# Ищу ноты этюда для аккордеона



## Vladymyr Nazdrach (5 Авг 2012)

Поделитесь пожалуйста нотами для аккордеона, желательно не очень сложными. моя почта [email protected] 
Заранее благодарен


----------



## DiegoVaz3 (5 Авг 2012)

Идите на форум bayanac.borda.ru и их нотный архив bayanac.narod.ru. Хороший форум для любителей, а нотный архив содержит целые сборники этюдов для аккордеона - сотни этюдов ( разной сложности ) - качай и играй!


----------



## Vladymyr Nazdrach (6 Авг 2012)

спасибо


----------



## _Scandalli_ (15 Авг 2012)

У меня есть сборник этюдов Двилянского - могу скинуть. Пишите в личку!


----------



## andreyrb (24 Ноя 2015)

Тема старенькая, но подыму. 


Друзья, поделитесь этюдами для аккордеона. Очень буду благодарен.


----------



## vev (24 Ноя 2015)

andreyrb писал:


> Тема старенькая, но подыму.
> 
> 
> Друзья, поделитесь этюдами для аккордеона. Очень буду благодарен.

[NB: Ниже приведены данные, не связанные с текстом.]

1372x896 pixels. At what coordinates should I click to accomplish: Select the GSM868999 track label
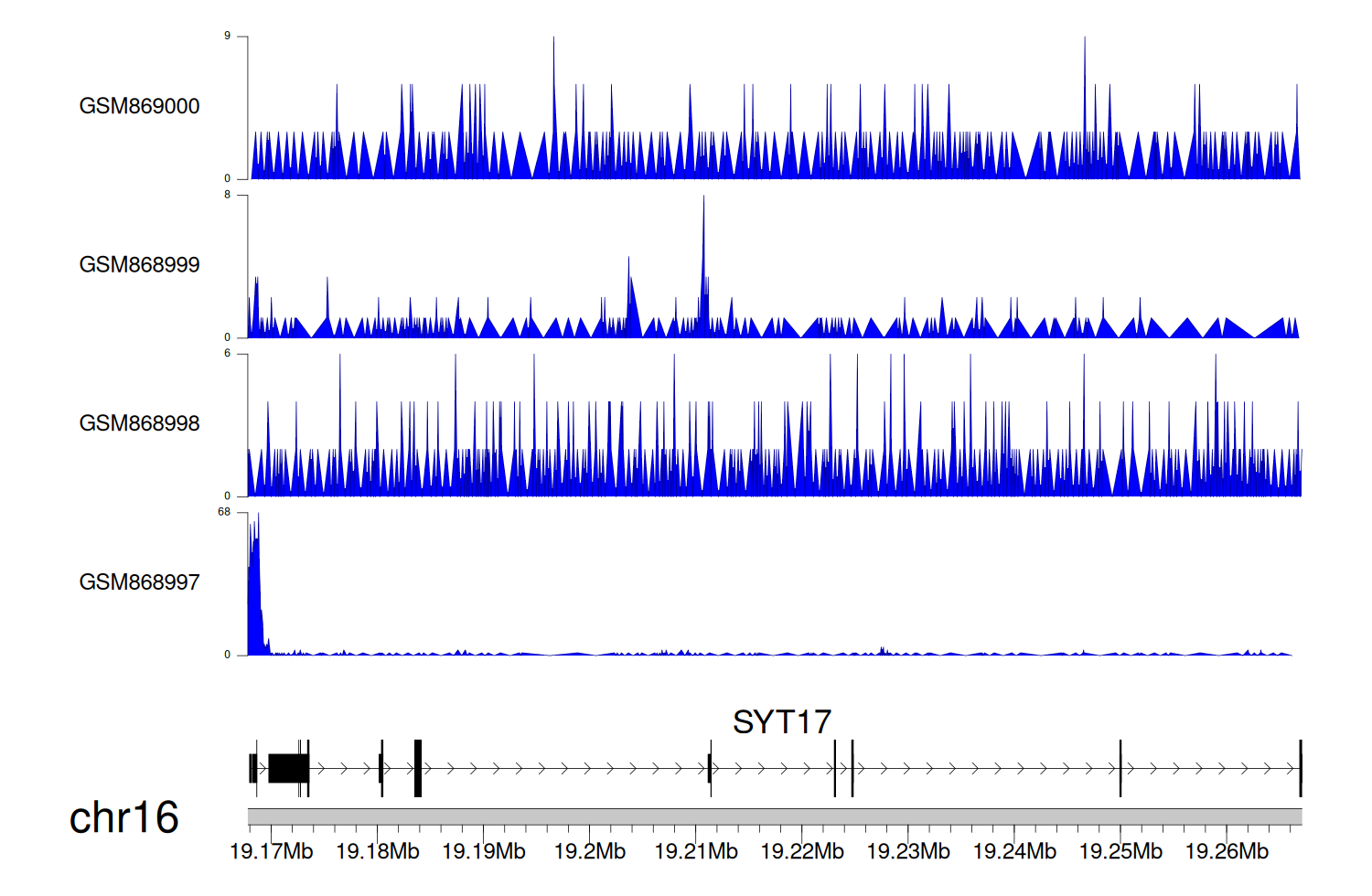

Есть Концертные этюды Дербенко. Если надо - пишите в личку


----------



## Kosthenko (25 Ноя 2015)

andreyrb писал:


> Тема старенькая, но подыму.
> 
> 
> Друзья, поделитесь этюдами для аккордеона. Очень буду благодарен.


----------



## andreyrb (25 Ноя 2015)

*vev, Kosthenko - *большое вам спасибо.


----------